O Ministério da Saúde intensificou suas orientações e ações para combater o aumento de casos de dengue, zika e chikungunya, transmitidos pelo mosquito Aedes aegypti, durante o período mais chuvoso no Brasil, que ocorre geralmente de novembro a maio. Até o final de outubro de 2023, o país já havia registrado mais de 1,6 milhão de casos prováveis de dengue, representando um aumento de 21,4% em comparação ao mesmo período de 2022.
O Ministério da Saúde lançou diversas iniciativas para conter a propagação do mosquito.
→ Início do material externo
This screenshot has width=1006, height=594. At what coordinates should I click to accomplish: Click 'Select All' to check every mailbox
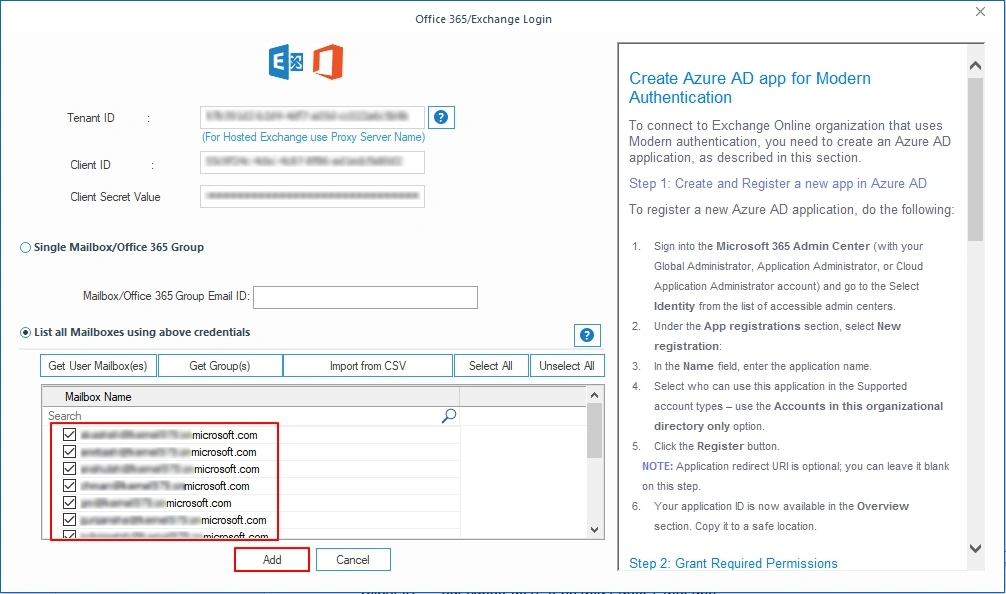point(491,365)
Em março, foi instalado o Centro de Operações de Emergências (COE) Arboviroses, que coordenou ações integradas com estados e municípios. Investindo R$ 295 milhões em insumos, a Pasta distribuiu sorologia e exames de RT-PCR, além de lançar o Painel de Monitoramento das Arboviroses, de acesso público.
A campanha nacional de combate às arboviroses foi antecipada para maio, e mais de 9,5 mil profissionais de saúde foram capacitados via UNA-SUS. Houve também o início do processo de estratificação de risco intramunicipal em áreas prioritárias, visando a implementação de novas tecnologias de combate ao mosquito.
Esses esforços resultaram em uma queda expressiva de 97% no número de casos notificados de dengue entre abril e setembro. Na última semana epidemiológica registrada, de 27 de agosto a 02 de setembro, foram notificados apenas 3.254 casos de dengue, indicando uma significativa redução e a manutenção dos casos em patamares não epidêmicos.